## EXERCISE BRIEF
Among the lines of the records below, copy those that hold the word "accomplish".

## SUPPLIED ENTRIES

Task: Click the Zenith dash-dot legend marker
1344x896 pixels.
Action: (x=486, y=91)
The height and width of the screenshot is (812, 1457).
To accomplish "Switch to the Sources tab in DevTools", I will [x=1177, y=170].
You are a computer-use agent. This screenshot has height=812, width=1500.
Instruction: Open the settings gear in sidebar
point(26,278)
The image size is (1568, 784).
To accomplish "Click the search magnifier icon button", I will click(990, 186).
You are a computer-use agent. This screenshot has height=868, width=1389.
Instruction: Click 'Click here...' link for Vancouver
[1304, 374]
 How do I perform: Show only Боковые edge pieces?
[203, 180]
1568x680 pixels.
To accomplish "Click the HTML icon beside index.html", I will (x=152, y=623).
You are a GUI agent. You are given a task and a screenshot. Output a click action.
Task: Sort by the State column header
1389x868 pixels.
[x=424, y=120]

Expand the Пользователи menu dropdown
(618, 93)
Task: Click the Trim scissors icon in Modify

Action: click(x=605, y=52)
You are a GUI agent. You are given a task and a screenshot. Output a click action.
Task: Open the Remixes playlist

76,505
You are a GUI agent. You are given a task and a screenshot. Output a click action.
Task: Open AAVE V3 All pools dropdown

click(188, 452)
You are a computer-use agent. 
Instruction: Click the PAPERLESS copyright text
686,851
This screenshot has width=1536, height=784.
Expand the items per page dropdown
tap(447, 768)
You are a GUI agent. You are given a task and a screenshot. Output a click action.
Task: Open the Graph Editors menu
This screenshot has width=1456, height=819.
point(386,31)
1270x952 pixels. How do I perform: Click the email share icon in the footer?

## OUTPUT OF THE TASK
To accomplish "Switch to the Sources tab in DevTools", I will [x=1177, y=170].
To accomplish "Click the search magnifier icon button", I will click(990, 186).
To accomplish "Click the HTML icon beside index.html", I will (x=152, y=623).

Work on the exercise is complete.